There's Hope For Us Yet...We Could Be Like The Duggars...OK, maybe not

What was once primary infertility has become secondary infertility in our lives as we try and add to our family. I try and soak up every minute I can with Bailey and Cooper and try to accept that we may never have any more children, some people are completely content with two, I tell myself, why can't I be? After almost six years, we did finally have a child, two in fact. I told Ward just last night that we will have more, because we are stubborn and we don't give up easily.

The way I see it, I have another 45 years to keep trying to have another baby. I mean if 70 year old women in India can have babies that has to be promising news for me, right?

In all my research and reading over the past half decade, I have read alot about getting pregnant while you're young, while time is on your side. Being 35 on you due date is considered 'advanced maternal age'. What about 70?

Earlier this week a woman in India gave birth to a daughter, the result of IVF, at the 'advanced maternal age' of 70. Earlier this year a 70 year old woman gave birth to twins, the result of IVF and a year earlier, another woman gave birth to boy/girl twins, also the result of ...IVF, at age 67. Most IVF clinics here in America, they don't even allow women into their programs if they are in their early 40's, but I guess that is mainly if the women want to use their own eggs.
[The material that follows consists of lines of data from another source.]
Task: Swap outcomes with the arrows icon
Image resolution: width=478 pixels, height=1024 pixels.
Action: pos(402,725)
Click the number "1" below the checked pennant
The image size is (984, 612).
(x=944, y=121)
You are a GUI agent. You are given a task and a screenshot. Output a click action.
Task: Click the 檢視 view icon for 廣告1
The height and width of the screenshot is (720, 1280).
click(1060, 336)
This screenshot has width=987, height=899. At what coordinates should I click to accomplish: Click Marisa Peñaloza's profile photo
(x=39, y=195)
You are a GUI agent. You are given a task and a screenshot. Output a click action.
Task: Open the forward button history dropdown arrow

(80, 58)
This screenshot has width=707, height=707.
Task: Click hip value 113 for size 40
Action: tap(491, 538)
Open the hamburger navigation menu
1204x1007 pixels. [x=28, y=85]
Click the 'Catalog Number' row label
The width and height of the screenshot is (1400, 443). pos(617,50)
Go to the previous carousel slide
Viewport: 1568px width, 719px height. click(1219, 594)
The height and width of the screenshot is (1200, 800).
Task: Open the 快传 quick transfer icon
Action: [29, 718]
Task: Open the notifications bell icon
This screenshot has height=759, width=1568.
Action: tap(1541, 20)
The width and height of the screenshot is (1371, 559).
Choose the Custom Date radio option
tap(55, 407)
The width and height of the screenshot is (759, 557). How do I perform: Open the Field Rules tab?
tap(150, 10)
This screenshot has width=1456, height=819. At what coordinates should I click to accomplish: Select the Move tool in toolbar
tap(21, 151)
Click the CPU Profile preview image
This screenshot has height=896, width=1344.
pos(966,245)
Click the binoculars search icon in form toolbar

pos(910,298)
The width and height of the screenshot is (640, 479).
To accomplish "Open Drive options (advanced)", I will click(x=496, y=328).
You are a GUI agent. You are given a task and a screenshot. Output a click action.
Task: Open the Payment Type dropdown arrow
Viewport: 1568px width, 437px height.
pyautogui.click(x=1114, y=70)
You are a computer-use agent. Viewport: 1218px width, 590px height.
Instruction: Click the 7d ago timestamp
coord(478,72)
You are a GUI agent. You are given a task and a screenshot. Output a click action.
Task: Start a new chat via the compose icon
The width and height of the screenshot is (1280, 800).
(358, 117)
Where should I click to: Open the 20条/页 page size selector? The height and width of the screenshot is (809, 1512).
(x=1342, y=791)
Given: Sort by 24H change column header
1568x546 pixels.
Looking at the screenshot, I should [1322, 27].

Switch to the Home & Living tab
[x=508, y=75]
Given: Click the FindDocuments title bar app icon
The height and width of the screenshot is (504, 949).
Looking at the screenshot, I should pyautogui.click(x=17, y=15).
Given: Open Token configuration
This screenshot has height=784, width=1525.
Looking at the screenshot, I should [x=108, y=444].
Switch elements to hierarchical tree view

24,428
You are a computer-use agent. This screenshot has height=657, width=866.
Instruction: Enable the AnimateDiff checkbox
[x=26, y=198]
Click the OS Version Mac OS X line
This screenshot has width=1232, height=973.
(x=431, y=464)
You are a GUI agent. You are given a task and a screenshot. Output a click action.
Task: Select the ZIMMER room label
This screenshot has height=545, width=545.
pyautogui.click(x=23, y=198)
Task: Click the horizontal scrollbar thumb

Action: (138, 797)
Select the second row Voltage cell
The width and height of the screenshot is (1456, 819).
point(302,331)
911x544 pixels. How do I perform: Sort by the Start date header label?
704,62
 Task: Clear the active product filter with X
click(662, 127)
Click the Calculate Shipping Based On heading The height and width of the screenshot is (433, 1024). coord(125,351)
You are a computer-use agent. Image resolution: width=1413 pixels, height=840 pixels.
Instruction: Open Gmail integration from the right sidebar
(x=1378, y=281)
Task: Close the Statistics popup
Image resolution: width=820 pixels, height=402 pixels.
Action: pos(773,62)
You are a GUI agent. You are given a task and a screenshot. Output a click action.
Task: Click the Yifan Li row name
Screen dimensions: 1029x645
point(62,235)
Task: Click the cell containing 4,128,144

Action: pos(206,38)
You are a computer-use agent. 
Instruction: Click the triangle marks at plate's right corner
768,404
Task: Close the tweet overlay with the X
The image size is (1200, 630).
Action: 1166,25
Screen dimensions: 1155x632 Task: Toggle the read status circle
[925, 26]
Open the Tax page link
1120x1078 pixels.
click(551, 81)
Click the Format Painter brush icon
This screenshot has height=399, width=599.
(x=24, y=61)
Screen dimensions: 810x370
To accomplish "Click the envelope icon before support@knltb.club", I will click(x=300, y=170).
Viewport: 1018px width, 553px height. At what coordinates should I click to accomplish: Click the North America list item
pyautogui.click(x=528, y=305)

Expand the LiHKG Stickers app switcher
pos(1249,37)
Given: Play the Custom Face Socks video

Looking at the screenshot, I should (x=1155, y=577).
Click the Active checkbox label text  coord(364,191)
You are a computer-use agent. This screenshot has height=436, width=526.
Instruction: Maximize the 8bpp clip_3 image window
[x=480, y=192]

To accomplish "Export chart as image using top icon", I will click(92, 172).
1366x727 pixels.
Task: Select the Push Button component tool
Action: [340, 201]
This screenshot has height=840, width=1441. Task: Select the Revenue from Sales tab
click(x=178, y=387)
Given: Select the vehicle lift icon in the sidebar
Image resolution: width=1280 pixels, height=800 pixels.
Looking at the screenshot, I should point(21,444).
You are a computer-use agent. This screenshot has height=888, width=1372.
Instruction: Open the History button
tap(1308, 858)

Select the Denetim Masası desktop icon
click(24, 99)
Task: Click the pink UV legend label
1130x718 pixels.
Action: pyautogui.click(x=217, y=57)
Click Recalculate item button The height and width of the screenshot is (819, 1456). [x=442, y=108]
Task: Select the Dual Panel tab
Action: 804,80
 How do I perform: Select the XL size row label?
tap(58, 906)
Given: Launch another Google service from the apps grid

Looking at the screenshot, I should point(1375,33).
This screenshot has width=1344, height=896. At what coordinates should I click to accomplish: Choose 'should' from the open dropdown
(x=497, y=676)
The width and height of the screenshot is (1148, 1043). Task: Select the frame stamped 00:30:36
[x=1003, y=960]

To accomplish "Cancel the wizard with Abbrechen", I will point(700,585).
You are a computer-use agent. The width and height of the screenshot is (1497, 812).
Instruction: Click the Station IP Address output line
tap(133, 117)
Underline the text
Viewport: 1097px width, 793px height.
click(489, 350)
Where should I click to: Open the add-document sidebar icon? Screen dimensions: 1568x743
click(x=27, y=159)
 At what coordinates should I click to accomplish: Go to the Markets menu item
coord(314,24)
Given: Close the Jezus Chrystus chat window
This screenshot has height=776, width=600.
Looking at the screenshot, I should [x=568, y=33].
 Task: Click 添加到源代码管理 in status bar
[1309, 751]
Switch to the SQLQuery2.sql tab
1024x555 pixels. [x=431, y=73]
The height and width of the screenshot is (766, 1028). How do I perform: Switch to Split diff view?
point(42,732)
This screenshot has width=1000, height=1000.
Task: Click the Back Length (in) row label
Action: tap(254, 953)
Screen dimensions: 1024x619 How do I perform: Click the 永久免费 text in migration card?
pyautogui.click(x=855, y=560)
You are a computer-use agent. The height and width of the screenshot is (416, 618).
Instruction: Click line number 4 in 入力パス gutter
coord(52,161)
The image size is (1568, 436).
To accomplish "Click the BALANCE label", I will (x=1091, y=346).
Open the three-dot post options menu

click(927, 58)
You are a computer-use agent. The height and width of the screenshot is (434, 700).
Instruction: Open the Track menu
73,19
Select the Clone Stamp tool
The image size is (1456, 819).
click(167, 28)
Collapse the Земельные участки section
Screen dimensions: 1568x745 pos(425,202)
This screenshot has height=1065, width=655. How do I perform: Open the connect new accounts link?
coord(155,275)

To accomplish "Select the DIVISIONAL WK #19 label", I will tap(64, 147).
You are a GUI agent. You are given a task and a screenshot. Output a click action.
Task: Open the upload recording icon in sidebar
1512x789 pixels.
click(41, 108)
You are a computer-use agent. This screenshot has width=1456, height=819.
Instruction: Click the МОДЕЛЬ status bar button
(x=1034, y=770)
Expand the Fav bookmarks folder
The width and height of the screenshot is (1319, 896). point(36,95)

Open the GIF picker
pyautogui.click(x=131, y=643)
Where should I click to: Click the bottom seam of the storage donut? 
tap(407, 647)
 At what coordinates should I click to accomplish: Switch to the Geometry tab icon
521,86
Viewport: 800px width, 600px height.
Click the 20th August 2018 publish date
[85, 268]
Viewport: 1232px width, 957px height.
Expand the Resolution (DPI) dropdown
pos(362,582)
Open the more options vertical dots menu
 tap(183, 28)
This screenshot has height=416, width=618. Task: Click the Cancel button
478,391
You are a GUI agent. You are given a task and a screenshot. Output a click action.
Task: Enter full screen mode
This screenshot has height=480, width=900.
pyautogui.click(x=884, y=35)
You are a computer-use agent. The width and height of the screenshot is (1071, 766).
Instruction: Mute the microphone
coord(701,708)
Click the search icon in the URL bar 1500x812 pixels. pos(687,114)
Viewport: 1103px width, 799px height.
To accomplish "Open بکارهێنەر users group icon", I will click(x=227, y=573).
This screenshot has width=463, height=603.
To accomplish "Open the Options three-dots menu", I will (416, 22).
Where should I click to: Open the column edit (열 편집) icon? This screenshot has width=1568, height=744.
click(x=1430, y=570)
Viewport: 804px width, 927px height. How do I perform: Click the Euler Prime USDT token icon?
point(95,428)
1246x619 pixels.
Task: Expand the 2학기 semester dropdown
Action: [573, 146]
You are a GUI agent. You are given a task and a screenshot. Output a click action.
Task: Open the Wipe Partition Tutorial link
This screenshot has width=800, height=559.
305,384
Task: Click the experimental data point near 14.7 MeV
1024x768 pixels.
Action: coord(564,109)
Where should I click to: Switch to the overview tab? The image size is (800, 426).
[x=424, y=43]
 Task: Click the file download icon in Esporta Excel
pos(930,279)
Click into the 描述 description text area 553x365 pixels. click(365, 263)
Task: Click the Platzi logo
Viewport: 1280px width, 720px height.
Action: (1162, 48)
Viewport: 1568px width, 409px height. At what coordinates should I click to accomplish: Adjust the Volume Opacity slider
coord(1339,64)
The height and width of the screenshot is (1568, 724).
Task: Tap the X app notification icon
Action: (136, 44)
In case you were wondering, there is no way that these women were using their own eggs. Women are born with all the eggs they will ever have, actually the number of eggs a woman carried peaks in utero and begins to decline almost immediately. By the time a girl reaches puberty more than half the eggs she started with are gone, and around 28 a woman's fertility and chances of becoming pregnant further lessen, even though some women have been able to get pregnant, using their own eggs, at 45, the chances become slimmer and slimmer. But 70, nope, not her eggs.

And in St. Louis, doctors have announced that they successfully transplated a full ovary from one sister to another that resulted in the birth of a baby girl early last month. So if anybody has an ovary they're not going to be using...


Cheryle said...

As at 61-year-old grandmother who has been caring for my youngest grandson since he was two months old (he's almost 3) I think women who chose to get pregnant at any age after 45 really need to know the incredible amount of energy it takes to keep up with a baby. Even if you've had children when you were younger, getting older takes a real toll on a woman's body and energy levels, and she may not recognize it until she's full-time with a new baby.

As far as 60- and 70-year-old women having babies, I personally have a hard time with that. I think it would be very hard to be a teenager with a mom who is in her 70s or 80s. The odds of having a parent die before you finish school, or having a parent with a chronic disease such as Alzheimer's are so great the I think it's fundamentally unfair to a child to make that choice.

On the other hand, just because I wouldn't do it, doesn't mean others shouldn't!

Ward and June said...

I completely agree with you Cheryle. My father is 70 and I wonder/worry how long he'll be around for his grandchildren, I can't imagine him being a father to an infant at this time in his life.